By Sean Stillmaker in News on Oct 2, 2010 3:00PM

Since the beginning of the mortgage crisis home foreclosures have been at their highest this year. But maybe the situation wouldn’t be as bad if bank employees did the job they are paid to do.

JP Morgan Chase said it's stopping 56,000 foreclosures to verify foreclosure documents were prepared properly. It was revealed that bank employees did not have the time to review the foreclosure documents, so they just signed them. The “robo-signers” put their signatures on over 10,000 foreclosure affidavits a month without ever reviewing them, the New York Times reports.

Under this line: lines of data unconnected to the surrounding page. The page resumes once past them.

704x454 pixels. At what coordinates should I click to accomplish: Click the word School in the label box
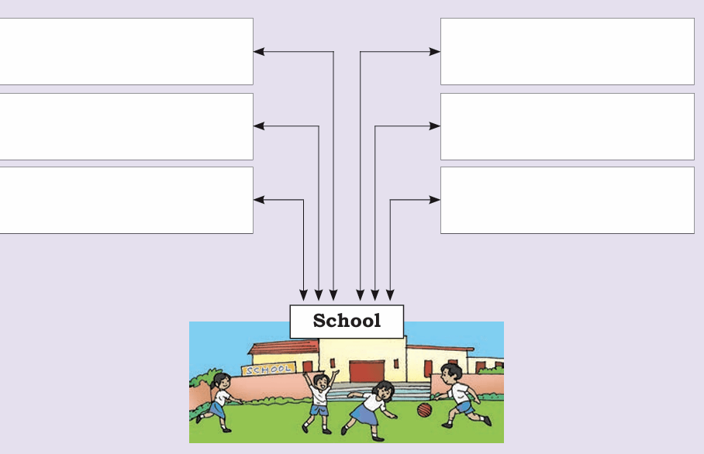tap(347, 321)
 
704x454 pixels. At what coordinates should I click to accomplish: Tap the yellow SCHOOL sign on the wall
tap(268, 370)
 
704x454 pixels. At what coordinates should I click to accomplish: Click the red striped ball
tap(424, 410)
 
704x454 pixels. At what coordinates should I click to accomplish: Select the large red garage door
tap(367, 371)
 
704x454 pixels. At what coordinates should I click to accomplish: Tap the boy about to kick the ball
tap(461, 395)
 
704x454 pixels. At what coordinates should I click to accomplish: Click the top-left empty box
tap(126, 51)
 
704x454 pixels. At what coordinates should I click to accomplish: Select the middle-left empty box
tap(126, 126)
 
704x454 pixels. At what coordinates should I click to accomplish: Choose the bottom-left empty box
tap(126, 200)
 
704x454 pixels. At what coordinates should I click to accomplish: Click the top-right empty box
tap(568, 51)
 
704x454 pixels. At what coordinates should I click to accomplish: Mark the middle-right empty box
tap(568, 126)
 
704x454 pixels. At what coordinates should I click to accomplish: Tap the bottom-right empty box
tap(568, 200)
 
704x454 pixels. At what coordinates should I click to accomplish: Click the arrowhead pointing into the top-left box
tap(259, 52)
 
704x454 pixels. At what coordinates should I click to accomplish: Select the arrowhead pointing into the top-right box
tap(435, 52)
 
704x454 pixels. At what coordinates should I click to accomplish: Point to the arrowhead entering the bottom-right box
tap(435, 200)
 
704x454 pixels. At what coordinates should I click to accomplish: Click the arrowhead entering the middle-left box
tap(259, 126)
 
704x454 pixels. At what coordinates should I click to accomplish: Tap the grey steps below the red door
tap(379, 391)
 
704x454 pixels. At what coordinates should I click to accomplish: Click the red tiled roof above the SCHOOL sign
tap(284, 347)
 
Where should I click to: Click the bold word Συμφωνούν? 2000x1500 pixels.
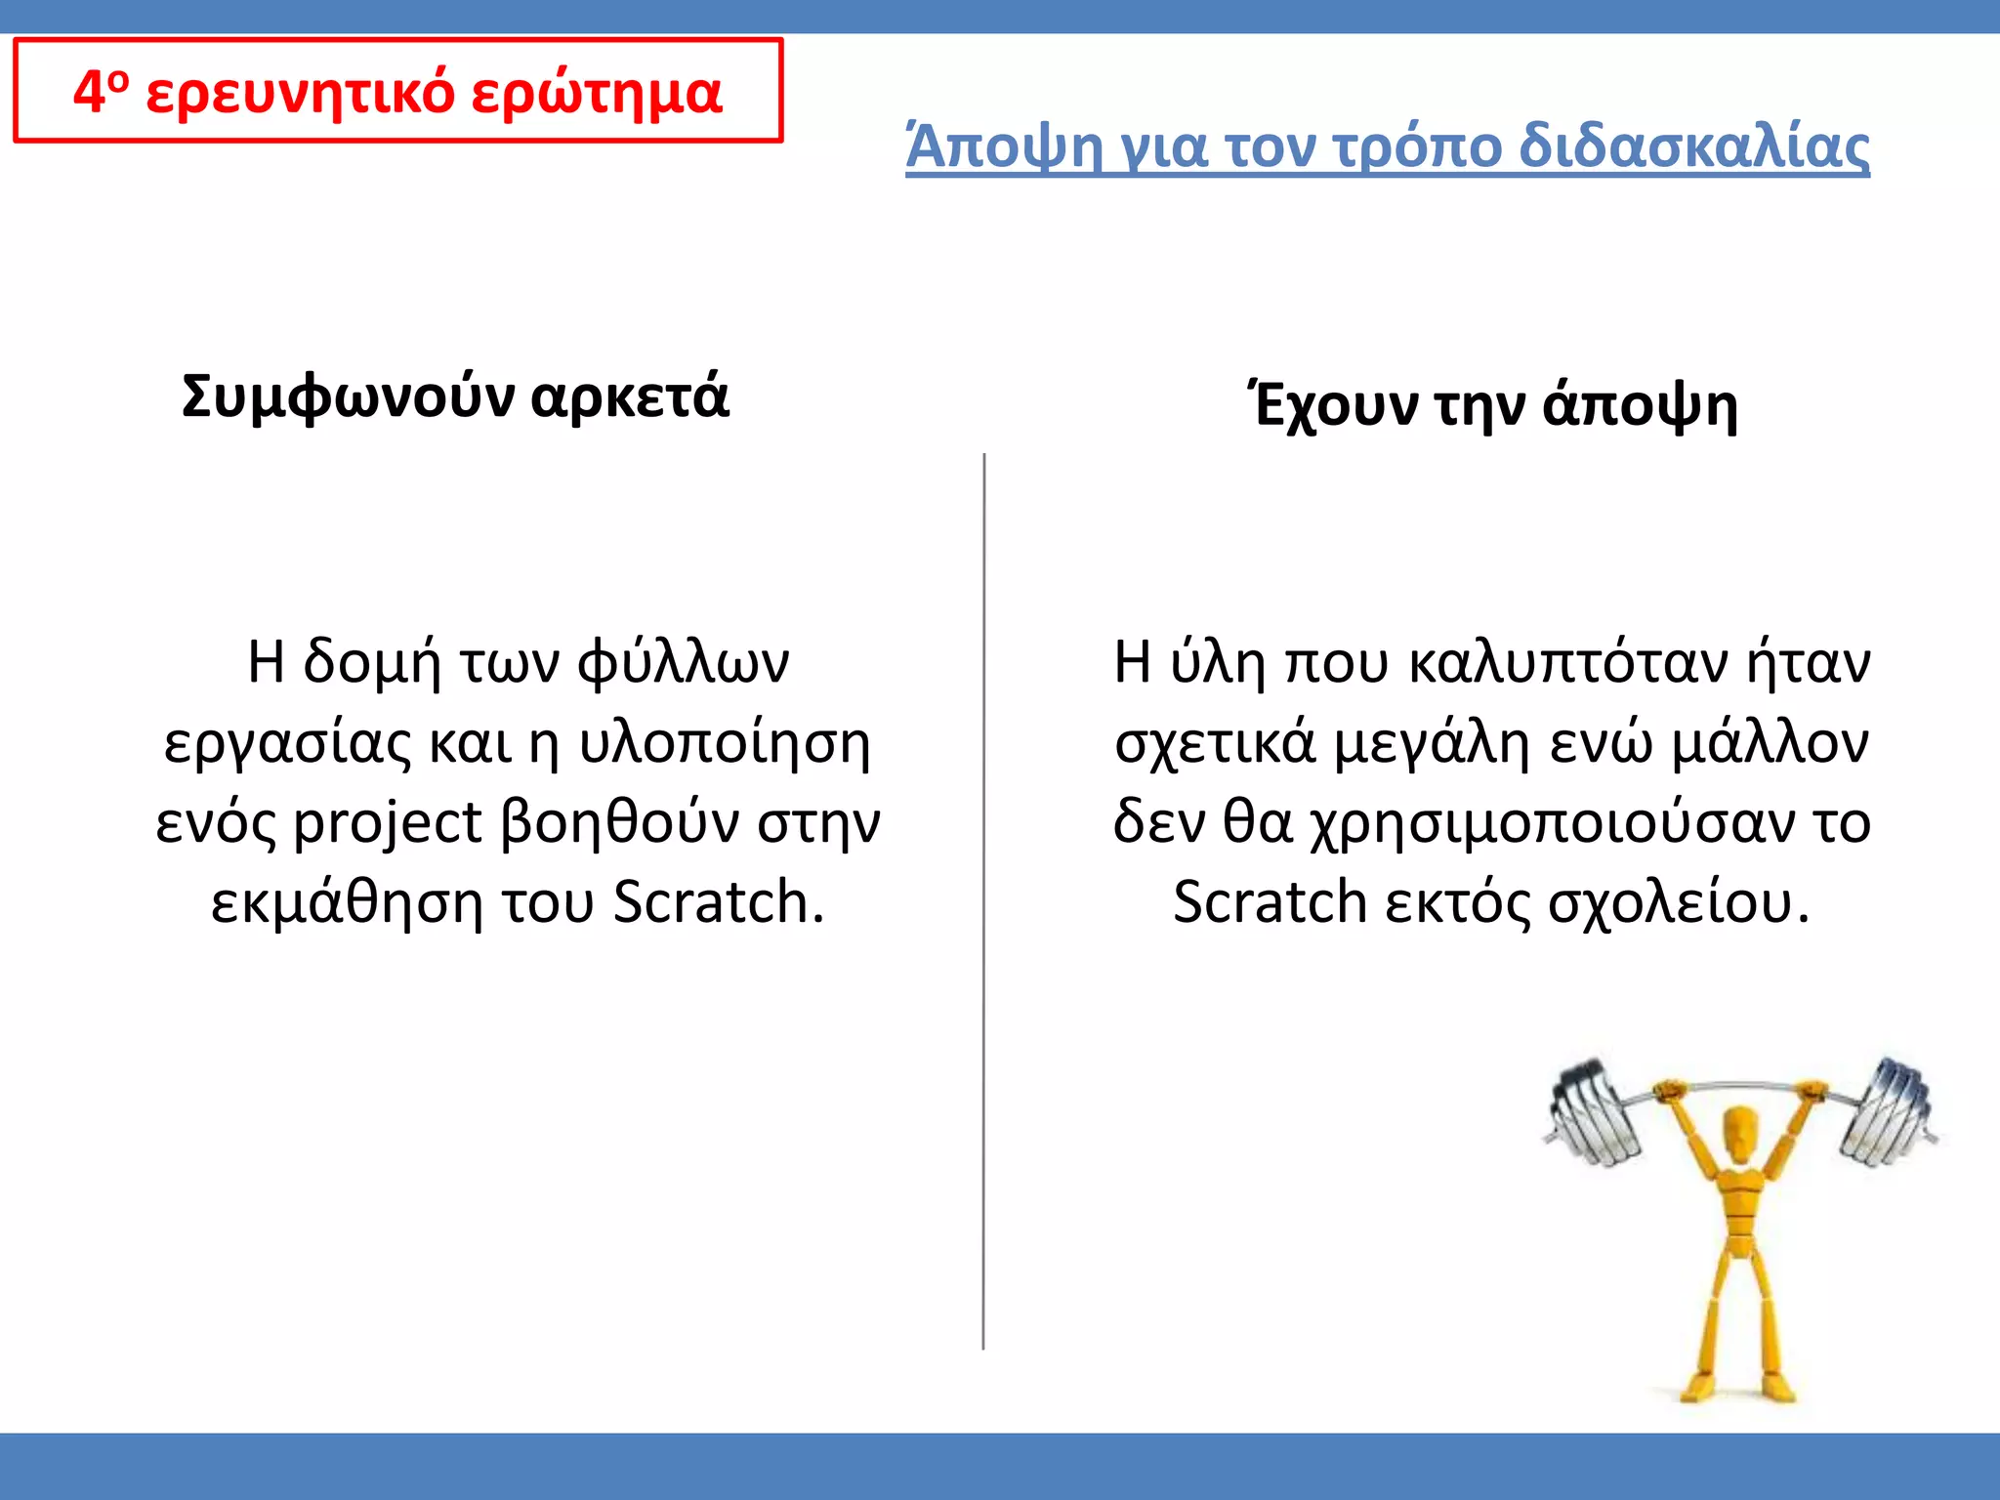(x=347, y=397)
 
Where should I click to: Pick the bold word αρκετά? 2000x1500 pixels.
(x=630, y=397)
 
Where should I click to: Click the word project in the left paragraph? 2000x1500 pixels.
(x=388, y=822)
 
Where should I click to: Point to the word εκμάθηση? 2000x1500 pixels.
(x=347, y=902)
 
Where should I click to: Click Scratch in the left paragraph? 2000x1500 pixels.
(x=719, y=902)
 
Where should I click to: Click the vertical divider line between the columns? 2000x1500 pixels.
(x=983, y=898)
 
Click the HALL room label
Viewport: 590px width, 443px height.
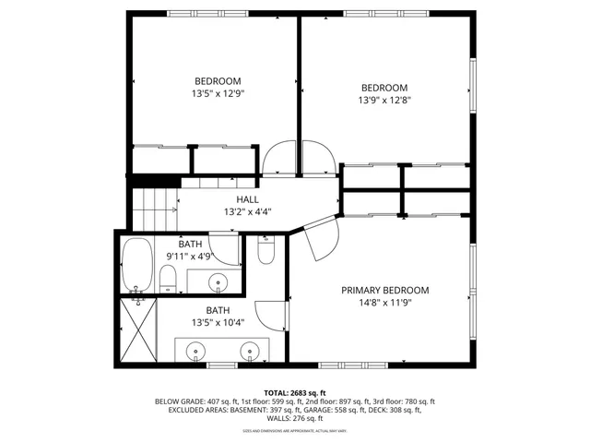coord(247,198)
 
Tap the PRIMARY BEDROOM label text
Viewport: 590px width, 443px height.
coord(384,290)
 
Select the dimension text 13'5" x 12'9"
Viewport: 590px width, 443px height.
coord(218,93)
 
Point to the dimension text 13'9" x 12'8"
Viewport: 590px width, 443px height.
coord(384,102)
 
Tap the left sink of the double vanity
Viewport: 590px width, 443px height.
coord(196,351)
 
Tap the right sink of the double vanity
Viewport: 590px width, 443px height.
coord(250,351)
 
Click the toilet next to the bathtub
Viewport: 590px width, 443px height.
coord(168,279)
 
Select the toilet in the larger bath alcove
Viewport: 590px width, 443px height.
coord(266,250)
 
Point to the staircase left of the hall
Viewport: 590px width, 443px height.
coord(153,208)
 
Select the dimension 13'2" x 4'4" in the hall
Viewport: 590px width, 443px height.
coord(247,211)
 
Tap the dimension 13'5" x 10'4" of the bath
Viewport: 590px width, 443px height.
coord(218,323)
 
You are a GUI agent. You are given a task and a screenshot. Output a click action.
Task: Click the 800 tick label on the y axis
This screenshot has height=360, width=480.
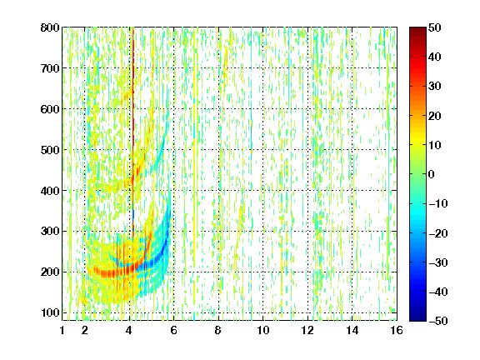coord(50,28)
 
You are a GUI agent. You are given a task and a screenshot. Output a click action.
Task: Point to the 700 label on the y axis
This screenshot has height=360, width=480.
coord(50,68)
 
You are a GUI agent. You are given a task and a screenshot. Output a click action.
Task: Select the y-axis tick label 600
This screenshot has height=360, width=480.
coord(50,109)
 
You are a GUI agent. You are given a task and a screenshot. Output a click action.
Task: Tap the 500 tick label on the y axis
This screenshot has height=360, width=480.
coord(50,150)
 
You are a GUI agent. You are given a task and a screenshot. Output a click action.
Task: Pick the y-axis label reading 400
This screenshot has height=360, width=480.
coord(50,191)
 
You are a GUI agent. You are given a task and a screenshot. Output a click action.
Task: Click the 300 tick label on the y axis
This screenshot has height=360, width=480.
coord(50,232)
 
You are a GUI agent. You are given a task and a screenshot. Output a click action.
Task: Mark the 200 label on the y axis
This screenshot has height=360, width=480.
coord(50,272)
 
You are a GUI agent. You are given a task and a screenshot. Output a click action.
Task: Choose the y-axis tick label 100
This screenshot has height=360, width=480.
coord(50,312)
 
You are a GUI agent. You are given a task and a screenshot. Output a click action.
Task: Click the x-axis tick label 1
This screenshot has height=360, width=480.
coord(62,330)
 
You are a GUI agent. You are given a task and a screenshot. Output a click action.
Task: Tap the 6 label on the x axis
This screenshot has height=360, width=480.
coord(174,330)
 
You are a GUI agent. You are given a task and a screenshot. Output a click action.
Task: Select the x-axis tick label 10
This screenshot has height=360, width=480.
coord(263,330)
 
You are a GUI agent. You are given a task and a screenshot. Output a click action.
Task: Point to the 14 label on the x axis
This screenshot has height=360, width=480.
coord(352,330)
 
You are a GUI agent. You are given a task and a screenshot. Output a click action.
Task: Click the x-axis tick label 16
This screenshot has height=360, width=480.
coord(397,330)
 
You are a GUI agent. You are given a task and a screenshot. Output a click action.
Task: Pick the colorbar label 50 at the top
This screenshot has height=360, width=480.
coord(435,28)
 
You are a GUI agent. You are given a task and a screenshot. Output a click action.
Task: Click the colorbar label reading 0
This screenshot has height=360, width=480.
coord(432,174)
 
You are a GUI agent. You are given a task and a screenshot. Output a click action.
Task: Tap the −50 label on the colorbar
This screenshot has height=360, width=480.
coord(438,321)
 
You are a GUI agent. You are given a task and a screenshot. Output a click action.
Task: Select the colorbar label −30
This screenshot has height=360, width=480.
coord(438,262)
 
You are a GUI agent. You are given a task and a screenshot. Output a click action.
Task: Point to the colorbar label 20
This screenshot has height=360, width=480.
coord(435,116)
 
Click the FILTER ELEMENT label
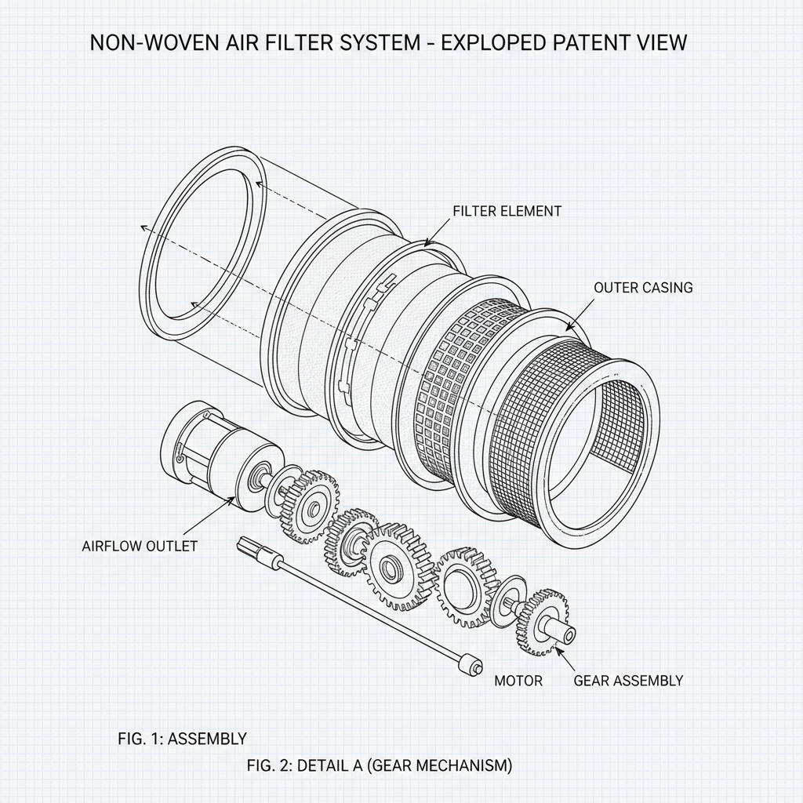[x=507, y=211]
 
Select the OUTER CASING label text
[x=643, y=288]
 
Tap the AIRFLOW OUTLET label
[x=140, y=546]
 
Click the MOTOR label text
[x=518, y=680]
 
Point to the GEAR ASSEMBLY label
[x=628, y=680]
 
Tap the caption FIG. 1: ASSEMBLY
[x=182, y=738]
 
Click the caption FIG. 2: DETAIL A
[x=379, y=765]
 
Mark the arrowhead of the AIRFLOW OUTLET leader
[x=234, y=500]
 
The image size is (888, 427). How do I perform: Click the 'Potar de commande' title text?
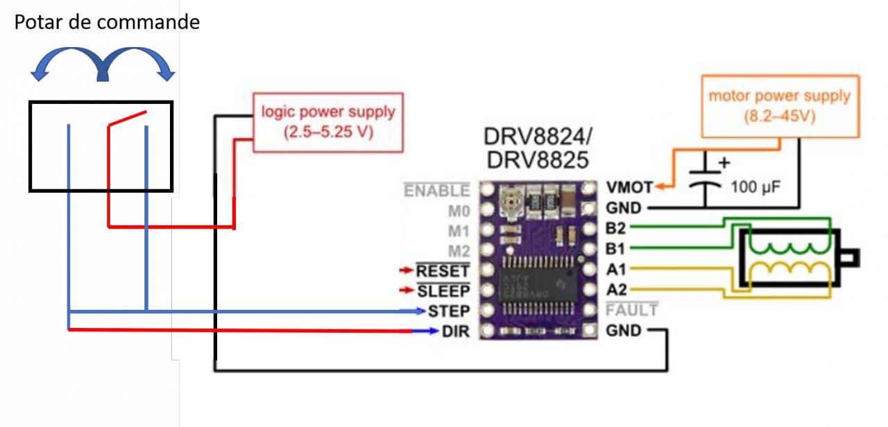pos(107,22)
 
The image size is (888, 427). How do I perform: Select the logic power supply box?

In Chicago homeowners have been disgruntled over mortgage servicers who could not show proper paperwork. “I’m sure that the banks will perfect the mortgages and move on,” a housing consultant told the Sun Times.

The newest trend in foreclosure filings has been condominiums. In Cook County there has been more than a 75 percent increase compared to the same period in 2009. Chicago had the most condominium foreclosure filings, the majority occurring in middle and higher income communities. The Loop’s filings increased by 120 percent and Rogers Park by 71 percent, according to the Woodstock Institute.

GMAC was the first financial lender that said it was halting its foreclosures. The Treasury Department, which is the owner of the company after providing it with $17 billion in bailout money, mandated their procedures to be corrected.